Conflict of Interest
The Standards of Conduct define a conflict of interest as a situation where an employee’s private affairs or financial interests are in conflict, or could result in the perception of conflict, with the employee’s duties or responsibilities in such a way that:
- the employee’s ability to act in the public interest could be impaired; or
- the employee’s actions or conduct could undermine or compromise:
- the public’s confidence in the employee’s ability to discharge work responsibilities; or
- the trust that the public places in the BC Public Service.
Conflict must not exist between employees’ private interests and the discharge of their BC Public Service duties. BC Public Service employees must arrange their private affairs in a manner that will prevent real, perceived, or potential conflicts of interest from happening.
Perceived conflict of interest
A perceived conflict of interest exists where an employee’s private interests would appear to a reasonable person to conflict with their job duties even though there may not be an actual conflict.

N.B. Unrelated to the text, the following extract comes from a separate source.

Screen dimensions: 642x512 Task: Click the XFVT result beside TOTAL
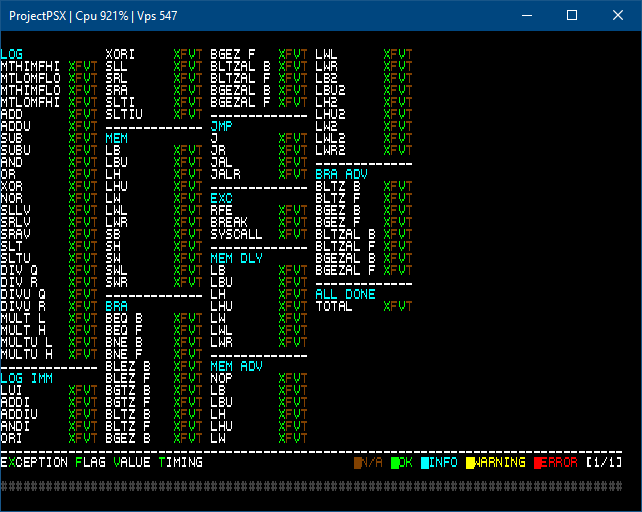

Potential conflict of interest
A potential conflict of interest exists where an employee has private interests such that, while no conflict has yet arisen, a conflict would arise were the employee to become involved in discharging workplace responsibilities in the future that could be influenced by the private interest.
Duty to Report
If you have questions about your duty to report
- Read Conflict of Interest Guidelines – Questions and Answers (PDF, 115KB)
- Read the Standards of Conduct
- Talk with your supervisor, manager or ministry ethics advisor
Once an employee becomes aware of a possible conflict of interest, they should disclose this within 30 days to their supervisor, manager or ethics advisor. That person decides if a possible conflict of interest issue exists and if the conflict must be resolved or mitigated.